Just watched it before I came to work, the makers have taken it to a new level this time...

Got a feeling this season is going to be a goodun.


----------



## Ravinder

It's repeated again in the next hour or so I believe.

Well, that was some episode. Not the best, but quite hood and very brutal. Never seen Rick look so defeated.


----------



## Pittsy

Ravinder said:


> It's repeated again in the next hour or so I believe.
> 
> Well, that was some episode. Not the best, but quite hood and very brutal. Never seen Rick look so defeated.


I am pretty sure that won't last long


----------



## alan hanson

Nearly turned into human eye swing ball, brutal and excellent cant wait for next week now


----------



## PaulN

I cant even explain last night.. like most ive been into it since day one... but how i felt last night was nuts...... talking dead was on after and some of the cast were visibly upset about losing that cast member!!!!

Fairplay to the writers.... no one is safe!!!!!


----------



## MDC250

Good opener but whether it's me getting desensitised to it all or whether I'm just wrong, for me Season 5 premiere...The Pig in the Room, now that was proper messed up scary


----------



## lobotomy

[SPOILERS BELOW]

[SCROLL QUICKLY]

To be fair, the episode was pretty close to the graphic novels afaik;



















But yeah, it was pretty hard to watch. I also agree. Bit of a slow start to the season, not much to the episode other than gore.


----------



## Cookies

Just watched it and jeez that was NUTS. Absolutely brutal, savage, and in my opinion, setting the season up for Rick to exact his revenge. 

Will watch talking dead in the morning. It's good fun. 

Bring it on. 

Cooks 

Sent from my D6603 using Tapatalk


----------



## Ravinder

Looking forward to tomorrow's episode.


----------



## Cookies

If you haven't watched the first episode - don't read any further. 

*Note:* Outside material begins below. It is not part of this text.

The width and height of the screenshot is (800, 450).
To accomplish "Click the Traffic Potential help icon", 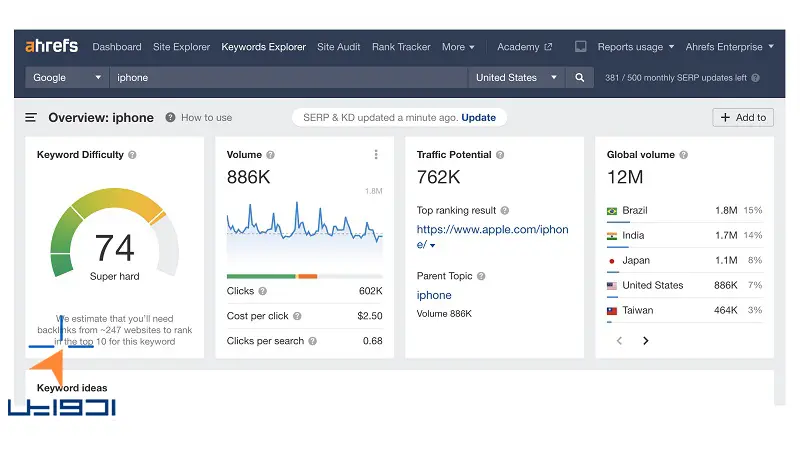I will (500, 155).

I'll definitely miss Sgt. Abraham Ford from the show. I really enjoyed his character, especially his little catch phrases. 

Did anyone watch Talking Dead? All the main stars were on it, and they had a bit of a chat about the first episode. Should be good fun from this point on...

Cooks

Sent from my D6603 using Tapatalk


----------



## danwel

Having watched the first one it looks like it could be a really good season and definitely and interesting one


----------



## Cookies

Nothing quite like a bit of vengeance as motivation. 
Cooks 

Sent from my D6603 using Tapatalk


----------



## Clancy

Dammit I was hoping Rick got smashed up, does my head in 

I hope they do some episodes from negans point of view, seems like it would be good


----------



## Ravinder

It's time!


----------



## Ravinder

Not quite what I was expecting...


----------



## Cookies

Ravinder said:


> Not quite what I was expecting...


A more gentle evening by comparison to the season opener. Still. Will make for interesting viewing.

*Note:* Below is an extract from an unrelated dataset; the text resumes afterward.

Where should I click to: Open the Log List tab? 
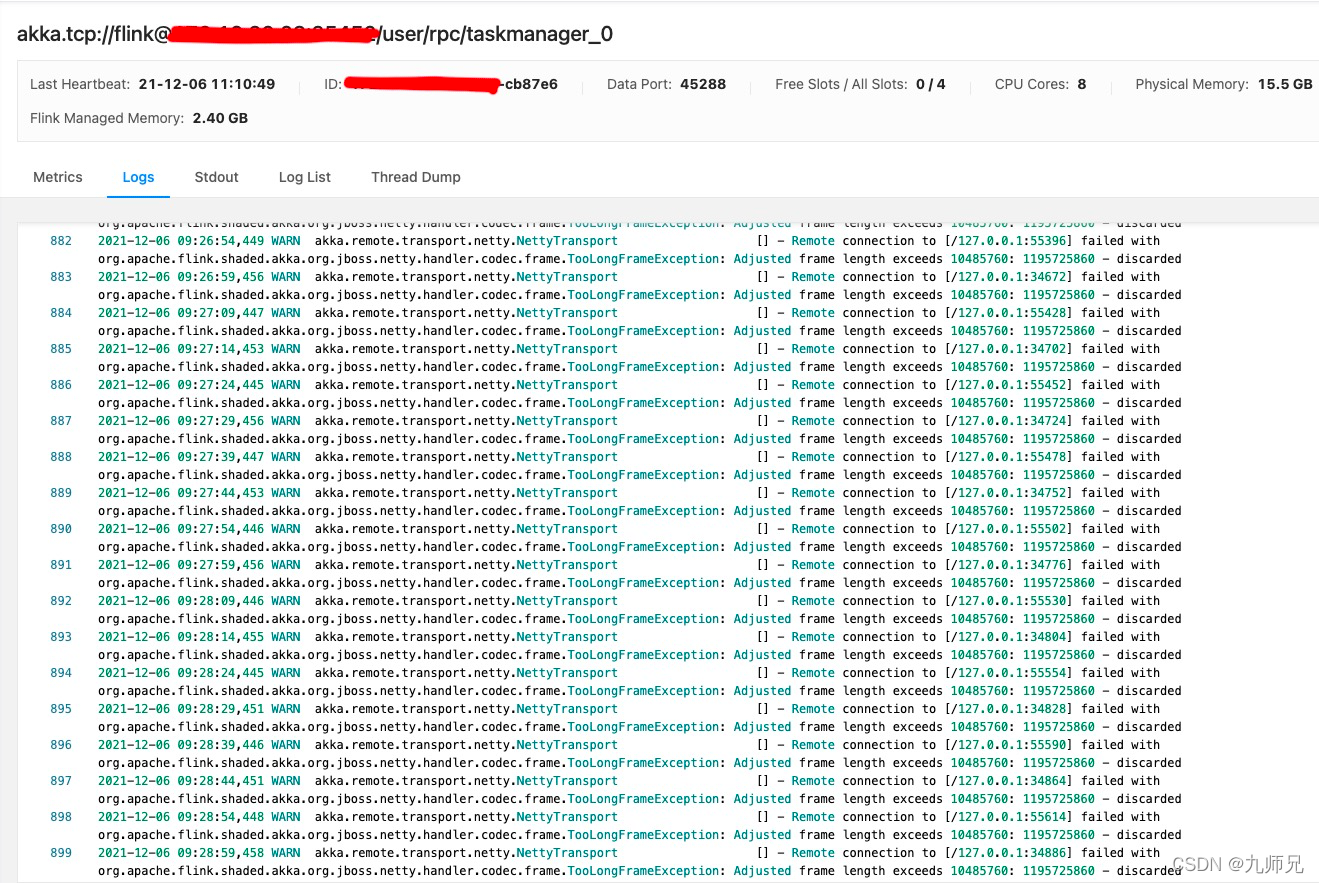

Just stay within hollering distance Gerry.....

Cooks

Sent from my D6603 using Tapatalk


----------



## Ravinder

Yeah, I didn't particularly enjoy that episode very much.


----------



## Pittsy

They normally do a quiet reflective one after a big stressful episode, I guess it buids tension. :thumb:


----------



## Ravinder

"We're on easy street, and it feels so sweet..." 

Great episode last night.


----------



## Cookies

Ravinder said:


> "We're on easy street, and it feels so sweet..."
> 
> Great episode last night.


Been whistling that all morning!!!

Sent from my D6603


----------



## alan hanson

did anyone else feel like they hardly got to watch it and this time there was even more and longer adverts than normal (which is alot anyhows)


----------



## cadmunkey

alan hanson said:


> did anyone else feel like they hardly got to watch it and this time there was even more and longer adverts than normal (which is alot anyhows)


Yer it did seem that way.
Extra long episode next week though (80-90mins)


----------



## Guest

im away working at the moment so haven't been able to watch the new series, but making the most of standby time and just re-watched season 1-6. All up to date ready to go


----------



## Cookies

alan hanson said:


> did anyone else feel like they hardly got to watch it and this time there was even more and longer adverts than normal (which is alot anyhows)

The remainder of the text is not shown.